--- START Input ---
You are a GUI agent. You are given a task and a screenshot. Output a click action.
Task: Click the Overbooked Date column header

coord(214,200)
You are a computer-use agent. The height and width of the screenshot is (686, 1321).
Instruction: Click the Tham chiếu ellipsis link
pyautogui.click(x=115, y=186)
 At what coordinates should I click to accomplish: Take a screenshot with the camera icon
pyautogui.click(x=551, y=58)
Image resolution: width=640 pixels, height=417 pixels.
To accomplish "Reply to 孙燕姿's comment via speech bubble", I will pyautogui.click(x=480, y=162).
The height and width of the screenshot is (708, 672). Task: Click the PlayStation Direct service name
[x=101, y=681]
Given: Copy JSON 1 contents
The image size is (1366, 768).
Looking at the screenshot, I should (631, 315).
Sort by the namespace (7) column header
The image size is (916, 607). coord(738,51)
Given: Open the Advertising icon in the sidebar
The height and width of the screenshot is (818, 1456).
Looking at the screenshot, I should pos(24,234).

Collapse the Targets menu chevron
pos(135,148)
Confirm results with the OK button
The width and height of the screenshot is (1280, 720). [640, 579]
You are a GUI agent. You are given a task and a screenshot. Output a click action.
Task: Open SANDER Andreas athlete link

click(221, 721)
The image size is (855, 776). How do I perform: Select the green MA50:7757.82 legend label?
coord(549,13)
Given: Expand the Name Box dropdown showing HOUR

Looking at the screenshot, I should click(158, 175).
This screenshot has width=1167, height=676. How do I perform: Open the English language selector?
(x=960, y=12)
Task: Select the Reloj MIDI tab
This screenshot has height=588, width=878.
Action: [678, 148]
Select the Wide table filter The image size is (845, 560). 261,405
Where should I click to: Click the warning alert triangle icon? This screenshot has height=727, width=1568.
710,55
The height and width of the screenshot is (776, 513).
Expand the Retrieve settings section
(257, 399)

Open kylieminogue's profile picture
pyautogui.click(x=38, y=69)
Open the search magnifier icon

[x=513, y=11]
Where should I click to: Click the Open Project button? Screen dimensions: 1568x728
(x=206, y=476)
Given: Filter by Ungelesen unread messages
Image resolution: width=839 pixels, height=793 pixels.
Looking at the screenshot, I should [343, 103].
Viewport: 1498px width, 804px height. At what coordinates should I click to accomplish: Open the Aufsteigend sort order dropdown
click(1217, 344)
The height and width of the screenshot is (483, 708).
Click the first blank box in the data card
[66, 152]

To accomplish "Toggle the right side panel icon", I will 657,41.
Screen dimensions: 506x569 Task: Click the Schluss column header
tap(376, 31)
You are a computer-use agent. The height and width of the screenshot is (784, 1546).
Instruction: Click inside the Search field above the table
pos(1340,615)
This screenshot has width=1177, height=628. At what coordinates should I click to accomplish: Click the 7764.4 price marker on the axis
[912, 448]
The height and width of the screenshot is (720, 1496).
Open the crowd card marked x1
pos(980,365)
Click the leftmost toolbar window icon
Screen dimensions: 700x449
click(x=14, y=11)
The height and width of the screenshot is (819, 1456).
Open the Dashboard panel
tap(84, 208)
--- END Input ---
[Exercise aim]:
Identify each line in the listing above that contains the string "resolution" and copy it out. Letter case must match.

[Written answer]:
Image resolution: width=640 pixels, height=417 pixels.
Image resolution: width=839 pixels, height=793 pixels.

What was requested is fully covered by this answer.